This is a bit of a mess to read but I don't see anything particularly novel. There is a lot of bad software out there, though, and what the author describes sounds a lot closer to good software. No idea what this has to do with Waterloo though.
A few relevant quotes:
"Bad programmers worry about the code. Good programmers worry about data structures and their relationships." -- Linus Torvalds
"Show me your flowchart and conceal your tables, and I shall continue to be mystified. Show me your tables, and I won't usually need your flowcharts; they’ll be obvious." -- Fred Brooks, The Mythical Man Month (1975)
It's no coincidence that ADTs and data-driven design are commonplace today -- I would even argue they are so commonplace that most programmers are not even aware they are stylistic choices.
Many, many folks get caught up chasing complexity for all the wrong reasons. Define your data, stake your boundaries and just write the damn code.
Maybe not novel, but I think the author is describing an "A-Ha" moment that most programmers have to go through at some point. I think most new programmers don't think about data, they think about goals. "I want this sprite to move from here to there, and when you press a button a laser comes out of the gun" or "I want to make a webpage that lets you create polls for Twitter". They think about the end results and just mess around with data structures until they accomplish their goals. This style of programming is very brittle and breaks as soon as you change your goals. Moving to a mental model where you think about data first, and that your goals are an expression of that underlying data leads to simpler code and more robust architectures that can be expanded as needed.
> This is a bit of a mess to read but I don't see anything particularly novel.
It's okay that someone blogs about an old idea and puts a new name on it. It's still a good thing even if it's obvious to some. The author came to their own understanding of this concept in a particular way and decided to share that way with other people. You don't have to knee-jerk critique them for it.

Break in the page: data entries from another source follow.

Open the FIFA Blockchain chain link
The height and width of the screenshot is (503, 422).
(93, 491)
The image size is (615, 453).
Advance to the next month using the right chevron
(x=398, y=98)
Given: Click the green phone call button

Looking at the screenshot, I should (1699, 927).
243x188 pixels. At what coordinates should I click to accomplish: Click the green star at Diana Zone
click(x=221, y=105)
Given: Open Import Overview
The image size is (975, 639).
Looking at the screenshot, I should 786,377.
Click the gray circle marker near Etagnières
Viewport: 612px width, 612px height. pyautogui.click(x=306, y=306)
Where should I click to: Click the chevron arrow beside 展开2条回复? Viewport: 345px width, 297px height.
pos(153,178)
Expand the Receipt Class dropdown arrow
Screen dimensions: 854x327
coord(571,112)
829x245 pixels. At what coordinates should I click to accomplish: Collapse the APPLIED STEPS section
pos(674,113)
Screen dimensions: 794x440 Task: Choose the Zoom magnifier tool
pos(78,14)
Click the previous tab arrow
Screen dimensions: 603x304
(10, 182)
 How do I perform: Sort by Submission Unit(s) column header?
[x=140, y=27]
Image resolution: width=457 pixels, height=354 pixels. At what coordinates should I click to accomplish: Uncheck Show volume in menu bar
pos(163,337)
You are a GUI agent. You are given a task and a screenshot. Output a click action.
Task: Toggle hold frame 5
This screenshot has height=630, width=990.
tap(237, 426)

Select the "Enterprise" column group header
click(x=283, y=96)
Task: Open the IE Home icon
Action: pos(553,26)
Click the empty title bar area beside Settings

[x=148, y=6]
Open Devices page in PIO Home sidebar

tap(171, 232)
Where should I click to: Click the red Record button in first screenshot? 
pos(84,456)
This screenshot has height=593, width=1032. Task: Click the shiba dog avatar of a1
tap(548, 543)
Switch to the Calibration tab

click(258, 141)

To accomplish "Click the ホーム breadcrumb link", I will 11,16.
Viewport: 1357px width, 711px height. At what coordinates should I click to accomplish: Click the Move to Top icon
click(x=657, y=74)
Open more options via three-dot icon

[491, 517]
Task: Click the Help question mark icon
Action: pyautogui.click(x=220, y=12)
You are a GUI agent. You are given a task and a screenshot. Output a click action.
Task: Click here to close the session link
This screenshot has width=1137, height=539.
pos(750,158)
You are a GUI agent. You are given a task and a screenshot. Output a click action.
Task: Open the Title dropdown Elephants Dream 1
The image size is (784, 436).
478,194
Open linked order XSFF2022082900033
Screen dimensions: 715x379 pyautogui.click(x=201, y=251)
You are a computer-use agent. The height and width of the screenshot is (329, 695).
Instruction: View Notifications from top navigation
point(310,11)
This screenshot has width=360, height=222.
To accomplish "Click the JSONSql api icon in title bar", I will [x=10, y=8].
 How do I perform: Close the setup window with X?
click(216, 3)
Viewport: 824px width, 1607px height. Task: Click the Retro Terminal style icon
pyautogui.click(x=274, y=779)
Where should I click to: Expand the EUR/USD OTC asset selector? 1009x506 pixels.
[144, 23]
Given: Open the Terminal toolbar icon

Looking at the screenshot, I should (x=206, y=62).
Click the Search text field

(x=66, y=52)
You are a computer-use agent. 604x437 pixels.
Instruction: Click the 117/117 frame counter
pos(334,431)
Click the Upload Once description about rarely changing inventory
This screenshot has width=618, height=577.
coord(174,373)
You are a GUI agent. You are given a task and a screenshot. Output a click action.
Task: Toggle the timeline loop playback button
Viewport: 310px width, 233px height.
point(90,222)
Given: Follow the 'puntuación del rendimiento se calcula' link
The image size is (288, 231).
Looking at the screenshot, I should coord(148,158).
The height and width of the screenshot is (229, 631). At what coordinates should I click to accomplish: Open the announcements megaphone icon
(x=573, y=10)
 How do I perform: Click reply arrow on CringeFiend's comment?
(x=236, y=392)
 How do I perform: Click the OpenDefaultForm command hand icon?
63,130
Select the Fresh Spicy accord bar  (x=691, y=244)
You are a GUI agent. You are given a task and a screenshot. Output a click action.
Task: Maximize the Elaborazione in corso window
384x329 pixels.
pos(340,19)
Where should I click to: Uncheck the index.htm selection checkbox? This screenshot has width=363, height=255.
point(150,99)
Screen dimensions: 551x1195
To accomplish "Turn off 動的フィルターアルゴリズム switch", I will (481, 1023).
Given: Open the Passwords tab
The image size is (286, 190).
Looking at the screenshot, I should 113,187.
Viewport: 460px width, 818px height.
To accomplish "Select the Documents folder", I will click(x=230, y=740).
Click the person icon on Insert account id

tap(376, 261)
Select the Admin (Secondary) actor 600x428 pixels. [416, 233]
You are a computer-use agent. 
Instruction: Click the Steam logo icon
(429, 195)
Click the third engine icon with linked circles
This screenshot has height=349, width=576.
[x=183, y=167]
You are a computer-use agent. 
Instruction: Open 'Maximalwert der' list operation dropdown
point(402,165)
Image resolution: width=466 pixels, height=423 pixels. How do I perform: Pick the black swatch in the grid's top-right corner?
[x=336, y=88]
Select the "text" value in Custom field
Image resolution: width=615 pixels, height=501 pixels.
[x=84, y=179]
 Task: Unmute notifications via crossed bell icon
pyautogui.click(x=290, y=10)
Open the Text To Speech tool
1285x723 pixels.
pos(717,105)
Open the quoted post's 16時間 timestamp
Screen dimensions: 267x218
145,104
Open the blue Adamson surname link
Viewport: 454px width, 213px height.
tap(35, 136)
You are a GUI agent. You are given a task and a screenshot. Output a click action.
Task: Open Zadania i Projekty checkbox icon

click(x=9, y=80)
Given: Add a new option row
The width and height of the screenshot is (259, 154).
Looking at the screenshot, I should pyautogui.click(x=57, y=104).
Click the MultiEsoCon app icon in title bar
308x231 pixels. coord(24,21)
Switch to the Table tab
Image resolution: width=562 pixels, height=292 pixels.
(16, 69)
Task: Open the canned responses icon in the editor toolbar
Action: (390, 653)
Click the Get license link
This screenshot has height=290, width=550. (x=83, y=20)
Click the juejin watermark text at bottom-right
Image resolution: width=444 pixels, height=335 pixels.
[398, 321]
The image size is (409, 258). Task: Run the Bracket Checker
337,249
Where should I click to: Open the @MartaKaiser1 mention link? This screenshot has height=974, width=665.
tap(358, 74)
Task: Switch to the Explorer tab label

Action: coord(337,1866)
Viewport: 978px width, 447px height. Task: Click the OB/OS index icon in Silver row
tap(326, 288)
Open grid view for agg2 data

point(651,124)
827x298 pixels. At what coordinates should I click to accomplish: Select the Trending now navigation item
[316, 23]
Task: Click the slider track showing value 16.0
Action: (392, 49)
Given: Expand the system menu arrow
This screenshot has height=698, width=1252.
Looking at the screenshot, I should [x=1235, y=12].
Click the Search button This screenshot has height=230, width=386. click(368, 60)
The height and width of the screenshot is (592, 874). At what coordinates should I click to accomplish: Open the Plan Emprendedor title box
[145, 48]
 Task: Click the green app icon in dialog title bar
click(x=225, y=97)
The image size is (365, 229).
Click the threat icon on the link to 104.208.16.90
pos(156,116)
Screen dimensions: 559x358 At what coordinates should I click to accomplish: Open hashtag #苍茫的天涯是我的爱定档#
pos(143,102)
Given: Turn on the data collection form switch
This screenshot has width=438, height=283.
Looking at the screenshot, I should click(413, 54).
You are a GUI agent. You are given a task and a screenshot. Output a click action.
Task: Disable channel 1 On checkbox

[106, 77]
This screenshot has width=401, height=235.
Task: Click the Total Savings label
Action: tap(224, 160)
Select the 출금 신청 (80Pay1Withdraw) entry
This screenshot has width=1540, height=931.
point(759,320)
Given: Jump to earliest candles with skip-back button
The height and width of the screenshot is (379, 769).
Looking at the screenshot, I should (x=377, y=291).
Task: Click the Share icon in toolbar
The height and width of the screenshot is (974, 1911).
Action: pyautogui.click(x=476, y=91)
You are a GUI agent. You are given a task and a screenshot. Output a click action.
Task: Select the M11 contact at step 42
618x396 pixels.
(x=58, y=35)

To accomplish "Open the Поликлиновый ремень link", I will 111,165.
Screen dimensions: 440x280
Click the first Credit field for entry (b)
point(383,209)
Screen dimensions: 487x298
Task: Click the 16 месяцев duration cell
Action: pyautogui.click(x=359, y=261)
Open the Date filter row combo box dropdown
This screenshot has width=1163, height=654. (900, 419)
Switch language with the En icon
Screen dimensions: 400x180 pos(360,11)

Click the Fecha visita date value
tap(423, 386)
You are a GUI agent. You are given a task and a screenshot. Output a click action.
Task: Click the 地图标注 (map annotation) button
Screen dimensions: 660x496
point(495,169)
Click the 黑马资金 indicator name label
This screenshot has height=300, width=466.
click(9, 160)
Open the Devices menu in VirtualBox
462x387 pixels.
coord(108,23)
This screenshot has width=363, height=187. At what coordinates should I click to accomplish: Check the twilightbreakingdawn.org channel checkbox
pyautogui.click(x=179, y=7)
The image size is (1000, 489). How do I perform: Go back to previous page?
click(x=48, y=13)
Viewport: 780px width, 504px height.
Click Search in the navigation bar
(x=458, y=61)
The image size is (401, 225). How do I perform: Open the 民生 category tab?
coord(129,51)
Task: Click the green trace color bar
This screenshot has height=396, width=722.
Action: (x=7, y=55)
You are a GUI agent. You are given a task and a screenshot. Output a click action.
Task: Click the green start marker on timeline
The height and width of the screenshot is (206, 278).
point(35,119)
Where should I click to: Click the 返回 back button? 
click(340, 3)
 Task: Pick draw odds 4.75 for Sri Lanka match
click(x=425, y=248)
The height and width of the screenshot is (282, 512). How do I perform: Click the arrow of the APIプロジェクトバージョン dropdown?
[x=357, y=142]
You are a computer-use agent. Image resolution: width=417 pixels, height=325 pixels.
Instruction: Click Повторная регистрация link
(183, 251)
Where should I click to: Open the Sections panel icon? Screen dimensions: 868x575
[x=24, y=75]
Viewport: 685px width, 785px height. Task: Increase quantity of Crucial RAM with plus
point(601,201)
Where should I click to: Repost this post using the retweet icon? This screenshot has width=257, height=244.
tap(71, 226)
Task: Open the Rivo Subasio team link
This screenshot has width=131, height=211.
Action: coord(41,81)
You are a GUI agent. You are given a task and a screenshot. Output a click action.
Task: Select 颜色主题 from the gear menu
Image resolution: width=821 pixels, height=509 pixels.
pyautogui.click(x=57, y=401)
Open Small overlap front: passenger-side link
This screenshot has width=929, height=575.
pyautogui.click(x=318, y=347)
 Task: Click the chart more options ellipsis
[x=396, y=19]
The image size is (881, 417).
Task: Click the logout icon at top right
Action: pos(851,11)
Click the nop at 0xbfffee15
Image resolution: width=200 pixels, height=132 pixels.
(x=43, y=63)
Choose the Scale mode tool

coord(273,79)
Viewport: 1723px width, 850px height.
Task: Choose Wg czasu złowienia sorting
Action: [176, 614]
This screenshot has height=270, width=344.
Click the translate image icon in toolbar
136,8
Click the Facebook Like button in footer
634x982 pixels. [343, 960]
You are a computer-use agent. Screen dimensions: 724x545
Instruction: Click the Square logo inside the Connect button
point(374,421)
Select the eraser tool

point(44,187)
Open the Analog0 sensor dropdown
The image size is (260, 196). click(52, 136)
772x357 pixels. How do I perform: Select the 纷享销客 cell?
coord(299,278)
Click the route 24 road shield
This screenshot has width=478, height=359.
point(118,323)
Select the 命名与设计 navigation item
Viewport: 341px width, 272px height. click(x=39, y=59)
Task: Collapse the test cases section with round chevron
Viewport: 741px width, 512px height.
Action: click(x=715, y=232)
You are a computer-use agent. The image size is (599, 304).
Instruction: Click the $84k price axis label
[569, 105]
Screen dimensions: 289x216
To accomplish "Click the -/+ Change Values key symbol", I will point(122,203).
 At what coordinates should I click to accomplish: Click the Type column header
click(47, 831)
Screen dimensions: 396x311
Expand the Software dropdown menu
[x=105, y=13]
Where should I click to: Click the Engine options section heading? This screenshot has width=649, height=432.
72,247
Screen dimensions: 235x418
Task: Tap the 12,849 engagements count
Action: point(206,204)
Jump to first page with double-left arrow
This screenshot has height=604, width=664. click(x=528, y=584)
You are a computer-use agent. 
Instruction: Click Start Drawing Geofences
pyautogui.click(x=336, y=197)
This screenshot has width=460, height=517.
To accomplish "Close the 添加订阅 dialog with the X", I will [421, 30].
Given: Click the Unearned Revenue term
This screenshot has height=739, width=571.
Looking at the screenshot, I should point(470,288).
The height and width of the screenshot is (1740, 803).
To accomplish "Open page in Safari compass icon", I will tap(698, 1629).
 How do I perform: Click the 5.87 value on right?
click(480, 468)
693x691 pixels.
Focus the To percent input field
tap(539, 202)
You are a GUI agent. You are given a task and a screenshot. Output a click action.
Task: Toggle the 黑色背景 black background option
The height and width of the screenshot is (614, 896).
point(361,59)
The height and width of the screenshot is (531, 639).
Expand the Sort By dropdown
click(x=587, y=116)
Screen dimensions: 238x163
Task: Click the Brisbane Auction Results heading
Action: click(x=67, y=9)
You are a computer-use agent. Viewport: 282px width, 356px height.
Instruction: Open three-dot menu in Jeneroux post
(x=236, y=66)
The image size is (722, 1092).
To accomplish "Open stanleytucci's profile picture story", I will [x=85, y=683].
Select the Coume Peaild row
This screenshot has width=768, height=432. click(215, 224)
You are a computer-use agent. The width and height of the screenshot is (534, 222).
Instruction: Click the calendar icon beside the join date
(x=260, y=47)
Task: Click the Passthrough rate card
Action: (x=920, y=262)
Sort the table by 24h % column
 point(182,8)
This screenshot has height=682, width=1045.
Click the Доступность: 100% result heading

I don't think that Brooks was talking about tables (relations) in the RDBMS sense. Still, you point stands: you can have really mangy data structures, too.
I worked with a bunch of smarter-than-me UW grads after graduating.
My “how to write large systems” takeaway from that early point in my career was to focus on the interfaces between various parts. What I’d never thought about until now is that is a very data centric viewpoint.
- What system has what data?
- In what shape?
- What shape does the next system need its data in?
- Are the interfaces between these orthogonal? Shallow? Easy to grok? Tight (as opposed to leaky)?
Sounds a lot the style I learned from working through HTPD[1]. Define data types, then pass the data around through functions. You work through it in a dynamic language, but you keep track of all your data types, writing them above your function definition and make sure they line up, kind of like a manual, self-imposed type-checking system.
One thing that amazed me while working through HTDP was that almost all my bugs came from not understanding the data types correctly, or messing something up with the process of manual type-checking. Once I understood the data structures I was trying to pass around and compute with, the bugs almost always melted away.
Now I program basically everything in a language with type checking (mostly in TypeScript) with thinking about data types and type definitions as the foundation. I'm amazed to see how 95% of the pain, complexity, and bugs has just melted away.
Funny how school lessons are not applied in the real world. I worked at a Waterloo unicorn, and we had a single refund function that either authorized or denied a refund, with dozens of parameters in the function header
I'd like to do more of this. but every time i use typescript in react/nextjs i end up hitting breakpoints in transpiled js code instead of the TS source, esp. in my tests/running single-files.. and i've tried so many debug configurations
I went to the University of Waterloo in the mid 2000s and never heard this kind of philosophy.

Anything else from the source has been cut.